How to synchronize data from a self-managed SQL Server to PolarDB for MySQL - Data Transmission Service

Prerequisites

Before you begin, ensure that you have:

A self-managed SQL Server database running a version supported by DTS. For supported versions, see Overview of data synchronization scenarios
A PolarDB for MySQL cluster already created. See Purchase an Enterprise Edition cluster or Purchase a subscription cluster
Enough available storage on the PolarDB for MySQL cluster to hold all data from the source SQL Server database

If the source database meets any of the following conditions, split the task into multiple subtasks:

Contains more than 10 databases
Backs up logs more frequently than once per hour
Executes more than 100 DDL statements per hour per database
Writes logs at more than 20 MB/s per database
Requires change data capture (CDC) to be enabled for more than 1,000 tables

Choose an incremental synchronization mode

Before configuring the task, decide which incremental synchronization mode fits your source database.
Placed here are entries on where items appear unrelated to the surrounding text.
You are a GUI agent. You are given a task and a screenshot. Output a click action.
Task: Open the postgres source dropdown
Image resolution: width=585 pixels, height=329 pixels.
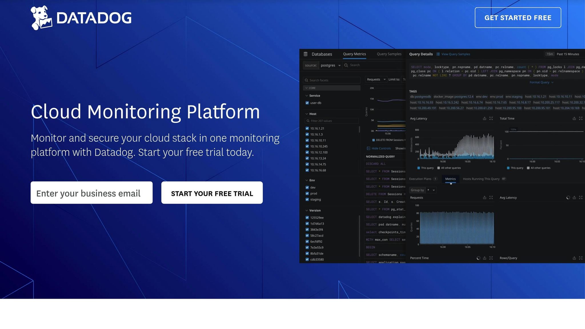point(330,65)
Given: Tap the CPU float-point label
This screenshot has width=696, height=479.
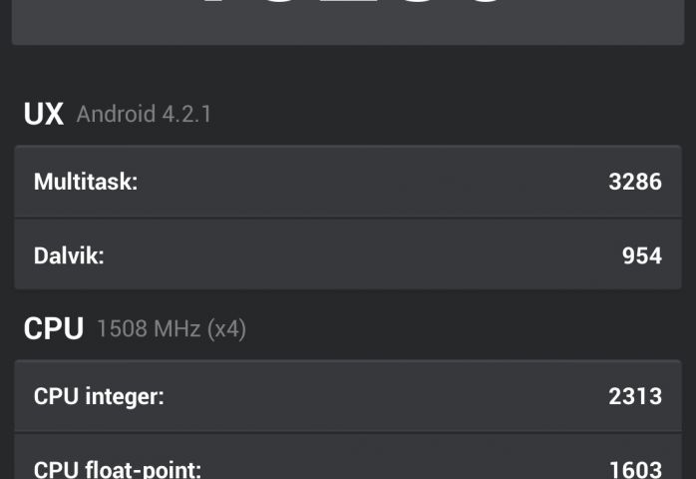Looking at the screenshot, I should point(118,469).
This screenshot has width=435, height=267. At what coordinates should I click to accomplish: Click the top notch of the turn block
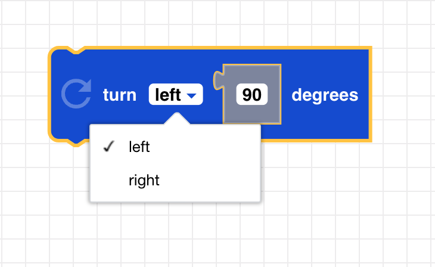pyautogui.click(x=76, y=51)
This choice affects both the source database preparation steps and the limits that apply.

Mode	Supported table types	Impact on source database	Best for
Hybrid log-based parsing	All table types, including heap tables, tables without primary keys, compressed tables, and tables with computed columns	Creates trigger `dts_cdc_sync_ddl`, heartbeat table `dts_sync_progress`, and DDL history table `dts_cdc_ddl_history`; enables CDC on the source database and specific tables	Most SQL Server deployments where the source can tolerate DTS writing artifacts
Incremental synchronization based on source database logs	Tables with clustered indexes and primary key columns only; no heap tables, tables without primary keys, compressed tables, or tables with computed columns	Creates trigger `dts_cdc_sync_ddl`, heartbeat table `dts_sync_progress`, and DDL history table `dts_cdc_ddl_history` in the source database	Sources where you cannot modify the database
Polling CDC instances	Amazon RDS for SQL Server, Microsoft Azure SQL Database, Microsoft Azure SQL Managed Instance, Microsoft Azure SQL Server on Virtual Machine, and Google Cloud SQL for SQL Server	DTS enables database-level and table-level CDC; causes brief table locks (a few seconds)	Third-party cloud SQL Server databases

For ApsaraDB RDS for SQL Server instances running the Web edition, you must use Incremental synchronization based on source database logs.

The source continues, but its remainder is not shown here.